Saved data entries
┌──

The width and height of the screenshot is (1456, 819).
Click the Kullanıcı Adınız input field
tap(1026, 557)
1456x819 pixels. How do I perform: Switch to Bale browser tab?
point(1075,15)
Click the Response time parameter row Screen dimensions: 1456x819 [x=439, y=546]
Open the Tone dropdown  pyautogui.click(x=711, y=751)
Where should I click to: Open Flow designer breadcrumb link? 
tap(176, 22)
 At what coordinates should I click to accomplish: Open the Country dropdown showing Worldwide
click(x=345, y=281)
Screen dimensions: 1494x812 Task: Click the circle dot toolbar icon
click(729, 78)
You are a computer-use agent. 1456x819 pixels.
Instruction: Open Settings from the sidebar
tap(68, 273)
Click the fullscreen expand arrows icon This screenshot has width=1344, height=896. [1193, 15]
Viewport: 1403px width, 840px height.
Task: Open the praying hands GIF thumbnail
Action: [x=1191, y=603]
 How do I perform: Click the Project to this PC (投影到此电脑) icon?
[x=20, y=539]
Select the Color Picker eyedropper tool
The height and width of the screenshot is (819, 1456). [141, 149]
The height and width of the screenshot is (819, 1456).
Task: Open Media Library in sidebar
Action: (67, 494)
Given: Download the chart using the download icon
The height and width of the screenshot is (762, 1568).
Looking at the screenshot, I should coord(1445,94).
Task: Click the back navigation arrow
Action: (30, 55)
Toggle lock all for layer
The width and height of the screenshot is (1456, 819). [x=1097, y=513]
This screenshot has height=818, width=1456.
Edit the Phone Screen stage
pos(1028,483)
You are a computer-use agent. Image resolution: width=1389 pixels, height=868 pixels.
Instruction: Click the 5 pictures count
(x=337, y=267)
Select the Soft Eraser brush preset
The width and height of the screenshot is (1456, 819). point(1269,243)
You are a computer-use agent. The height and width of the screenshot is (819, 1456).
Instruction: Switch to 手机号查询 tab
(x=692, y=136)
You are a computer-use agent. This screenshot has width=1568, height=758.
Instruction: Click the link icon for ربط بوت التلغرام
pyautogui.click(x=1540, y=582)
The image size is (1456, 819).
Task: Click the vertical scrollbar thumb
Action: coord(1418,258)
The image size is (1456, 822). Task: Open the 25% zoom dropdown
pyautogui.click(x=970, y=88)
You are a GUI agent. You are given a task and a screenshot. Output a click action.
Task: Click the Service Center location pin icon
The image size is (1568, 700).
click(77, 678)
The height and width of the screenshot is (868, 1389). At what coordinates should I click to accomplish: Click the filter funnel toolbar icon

└──

> Exercise requirements: Which lines above contain the word "agent"? Copy all of them.

> Solution to this exercise:
You are a computer-use agent. 1456x819 pixels.
You are a computer-use agent. Image resolution: width=1389 pixels, height=868 pixels.
You are a computer-use agent. The height and width of the screenshot is (819, 1456).
You are a computer-use agent. This screenshot has width=1568, height=758.
You are a GUI agent. You are given a task and a screenshot. Output a click action.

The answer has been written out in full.